Entries taken from a collection:

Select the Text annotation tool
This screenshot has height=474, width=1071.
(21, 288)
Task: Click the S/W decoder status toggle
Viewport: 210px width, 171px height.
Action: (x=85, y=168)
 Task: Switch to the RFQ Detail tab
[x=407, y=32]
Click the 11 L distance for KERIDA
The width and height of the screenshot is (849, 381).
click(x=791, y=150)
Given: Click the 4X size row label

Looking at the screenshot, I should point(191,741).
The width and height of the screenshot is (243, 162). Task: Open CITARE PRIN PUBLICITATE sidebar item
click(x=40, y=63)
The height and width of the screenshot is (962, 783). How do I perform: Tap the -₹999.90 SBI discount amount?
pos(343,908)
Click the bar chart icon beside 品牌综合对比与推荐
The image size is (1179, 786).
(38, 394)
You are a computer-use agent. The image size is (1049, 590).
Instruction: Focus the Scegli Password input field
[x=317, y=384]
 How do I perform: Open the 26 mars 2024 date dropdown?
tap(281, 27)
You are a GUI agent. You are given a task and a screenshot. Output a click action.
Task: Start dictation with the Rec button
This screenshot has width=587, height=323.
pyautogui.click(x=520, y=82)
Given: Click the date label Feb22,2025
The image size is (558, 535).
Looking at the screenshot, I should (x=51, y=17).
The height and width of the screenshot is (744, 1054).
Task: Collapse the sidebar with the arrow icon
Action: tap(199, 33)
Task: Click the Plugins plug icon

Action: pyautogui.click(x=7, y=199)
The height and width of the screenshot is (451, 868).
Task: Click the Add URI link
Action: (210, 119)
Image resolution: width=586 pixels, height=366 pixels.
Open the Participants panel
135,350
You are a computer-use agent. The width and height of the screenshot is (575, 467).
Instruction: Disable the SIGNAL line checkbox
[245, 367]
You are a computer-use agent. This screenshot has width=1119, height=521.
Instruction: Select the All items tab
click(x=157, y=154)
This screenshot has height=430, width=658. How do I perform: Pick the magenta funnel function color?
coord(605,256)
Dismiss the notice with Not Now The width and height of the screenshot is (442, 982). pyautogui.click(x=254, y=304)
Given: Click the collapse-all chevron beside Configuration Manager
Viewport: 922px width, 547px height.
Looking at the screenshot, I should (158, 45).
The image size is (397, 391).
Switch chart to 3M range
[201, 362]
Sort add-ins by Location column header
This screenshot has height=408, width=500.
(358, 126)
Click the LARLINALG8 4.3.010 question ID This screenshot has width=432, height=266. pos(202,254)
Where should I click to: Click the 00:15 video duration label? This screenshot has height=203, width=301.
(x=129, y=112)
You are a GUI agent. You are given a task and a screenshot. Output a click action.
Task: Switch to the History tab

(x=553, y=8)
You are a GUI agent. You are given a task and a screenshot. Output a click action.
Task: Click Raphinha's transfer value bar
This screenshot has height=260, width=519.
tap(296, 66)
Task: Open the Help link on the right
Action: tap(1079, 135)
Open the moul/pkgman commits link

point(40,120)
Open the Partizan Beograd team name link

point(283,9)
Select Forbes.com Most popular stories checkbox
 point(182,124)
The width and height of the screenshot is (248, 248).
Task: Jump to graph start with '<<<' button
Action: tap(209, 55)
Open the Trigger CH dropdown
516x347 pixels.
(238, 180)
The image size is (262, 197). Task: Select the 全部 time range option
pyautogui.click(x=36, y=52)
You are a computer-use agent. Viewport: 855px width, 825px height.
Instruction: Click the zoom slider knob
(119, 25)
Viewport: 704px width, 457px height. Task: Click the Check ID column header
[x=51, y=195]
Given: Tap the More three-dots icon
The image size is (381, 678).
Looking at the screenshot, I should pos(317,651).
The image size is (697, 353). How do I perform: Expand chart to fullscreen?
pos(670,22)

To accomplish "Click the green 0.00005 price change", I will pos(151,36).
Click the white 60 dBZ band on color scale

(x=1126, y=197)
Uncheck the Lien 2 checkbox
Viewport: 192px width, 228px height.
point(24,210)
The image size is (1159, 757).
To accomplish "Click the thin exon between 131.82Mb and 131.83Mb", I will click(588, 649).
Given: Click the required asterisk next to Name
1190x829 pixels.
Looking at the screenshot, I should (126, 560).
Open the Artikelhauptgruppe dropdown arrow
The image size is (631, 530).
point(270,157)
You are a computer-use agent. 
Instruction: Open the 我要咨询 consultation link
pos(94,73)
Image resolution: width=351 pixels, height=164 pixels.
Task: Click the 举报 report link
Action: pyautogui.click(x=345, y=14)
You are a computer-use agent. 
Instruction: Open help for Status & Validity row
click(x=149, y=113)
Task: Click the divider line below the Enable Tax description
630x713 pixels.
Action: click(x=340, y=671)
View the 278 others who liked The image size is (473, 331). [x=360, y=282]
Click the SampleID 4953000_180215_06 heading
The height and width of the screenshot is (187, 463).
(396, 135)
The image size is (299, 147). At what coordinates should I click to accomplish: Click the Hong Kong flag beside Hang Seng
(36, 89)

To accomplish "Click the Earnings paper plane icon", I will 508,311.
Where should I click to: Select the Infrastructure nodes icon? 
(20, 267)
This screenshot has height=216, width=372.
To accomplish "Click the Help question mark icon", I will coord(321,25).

> Task requirements
Without altering a single word, reproduce the entries above.

> Solution
Select the Text annotation tool
This screenshot has height=474, width=1071.
(21, 288)
Task: Click the S/W decoder status toggle
Viewport: 210px width, 171px height.
Action: (x=85, y=168)
 Task: Switch to the RFQ Detail tab
[x=407, y=32]
Click the 11 L distance for KERIDA
The width and height of the screenshot is (849, 381).
click(x=791, y=150)
Given: Click the 4X size row label

Looking at the screenshot, I should point(191,741).
The width and height of the screenshot is (243, 162). Task: Open CITARE PRIN PUBLICITATE sidebar item
click(x=40, y=63)
The height and width of the screenshot is (962, 783). How do I perform: Tap the -₹999.90 SBI discount amount?
pos(343,908)
Click the bar chart icon beside 品牌综合对比与推荐
The image size is (1179, 786).
(38, 394)
You are a computer-use agent. The image size is (1049, 590).
Instruction: Focus the Scegli Password input field
[x=317, y=384]
 How do I perform: Open the 26 mars 2024 date dropdown?
tap(281, 27)
You are a GUI agent. You are given a task and a screenshot. Output a click action.
Task: Start dictation with the Rec button
This screenshot has width=587, height=323.
pyautogui.click(x=520, y=82)
Given: Click the date label Feb22,2025
The image size is (558, 535).
Looking at the screenshot, I should (x=51, y=17).
The height and width of the screenshot is (744, 1054).
Task: Collapse the sidebar with the arrow icon
Action: tap(199, 33)
Task: Click the Plugins plug icon

Action: pyautogui.click(x=7, y=199)
The height and width of the screenshot is (451, 868).
Task: Click the Add URI link
Action: (210, 119)
Image resolution: width=586 pixels, height=366 pixels.
Open the Participants panel
135,350
You are a computer-use agent. The width and height of the screenshot is (575, 467).
Instruction: Disable the SIGNAL line checkbox
[245, 367]
You are a computer-use agent. This screenshot has width=1119, height=521.
Instruction: Select the All items tab
click(x=157, y=154)
This screenshot has height=430, width=658. How do I perform: Pick the magenta funnel function color?
coord(605,256)
Dismiss the notice with Not Now The width and height of the screenshot is (442, 982). pyautogui.click(x=254, y=304)
Given: Click the collapse-all chevron beside Configuration Manager
Viewport: 922px width, 547px height.
Looking at the screenshot, I should (158, 45).
The image size is (397, 391).
Switch chart to 3M range
[201, 362]
Sort add-ins by Location column header
This screenshot has height=408, width=500.
(358, 126)
Click the LARLINALG8 4.3.010 question ID This screenshot has width=432, height=266. pos(202,254)
Where should I click to: Click the 00:15 video duration label? This screenshot has height=203, width=301.
(x=129, y=112)
You are a GUI agent. You are given a task and a screenshot. Output a click action.
Task: Switch to the History tab

(x=553, y=8)
You are a GUI agent. You are given a task and a screenshot. Output a click action.
Task: Click Raphinha's transfer value bar
This screenshot has height=260, width=519.
tap(296, 66)
Task: Open the Help link on the right
Action: tap(1079, 135)
Open the moul/pkgman commits link

point(40,120)
Open the Partizan Beograd team name link

point(283,9)
Select Forbes.com Most popular stories checkbox
 point(182,124)
The width and height of the screenshot is (248, 248).
Task: Jump to graph start with '<<<' button
Action: tap(209, 55)
Open the Trigger CH dropdown
516x347 pixels.
(238, 180)
The image size is (262, 197). Task: Select the 全部 time range option
pyautogui.click(x=36, y=52)
You are a computer-use agent. Viewport: 855px width, 825px height.
Instruction: Click the zoom slider knob
(119, 25)
Viewport: 704px width, 457px height. Task: Click the Check ID column header
[x=51, y=195]
Given: Tap the More three-dots icon
The image size is (381, 678).
Looking at the screenshot, I should pos(317,651).
The image size is (697, 353). How do I perform: Expand chart to fullscreen?
pos(670,22)

To accomplish "Click the green 0.00005 price change", I will pos(151,36).
Click the white 60 dBZ band on color scale

(x=1126, y=197)
Uncheck the Lien 2 checkbox
Viewport: 192px width, 228px height.
point(24,210)
The image size is (1159, 757).
To accomplish "Click the thin exon between 131.82Mb and 131.83Mb", I will click(588, 649).
Given: Click the required asterisk next to Name
1190x829 pixels.
Looking at the screenshot, I should (126, 560).
Open the Artikelhauptgruppe dropdown arrow
The image size is (631, 530).
point(270,157)
You are a computer-use agent. 
Instruction: Open the 我要咨询 consultation link
pos(94,73)
Image resolution: width=351 pixels, height=164 pixels.
Task: Click the 举报 report link
Action: pyautogui.click(x=345, y=14)
You are a computer-use agent. 
Instruction: Open help for Status & Validity row
click(x=149, y=113)
Task: Click the divider line below the Enable Tax description
630x713 pixels.
Action: click(x=340, y=671)
View the 278 others who liked The image size is (473, 331). [x=360, y=282]
Click the SampleID 4953000_180215_06 heading
The height and width of the screenshot is (187, 463).
(396, 135)
The image size is (299, 147). At what coordinates should I click to accomplish: Click the Hong Kong flag beside Hang Seng
(36, 89)

To accomplish "Click the Earnings paper plane icon", I will 508,311.
Where should I click to: Select the Infrastructure nodes icon? 
(20, 267)
This screenshot has height=216, width=372.
To accomplish "Click the Help question mark icon", I will coord(321,25).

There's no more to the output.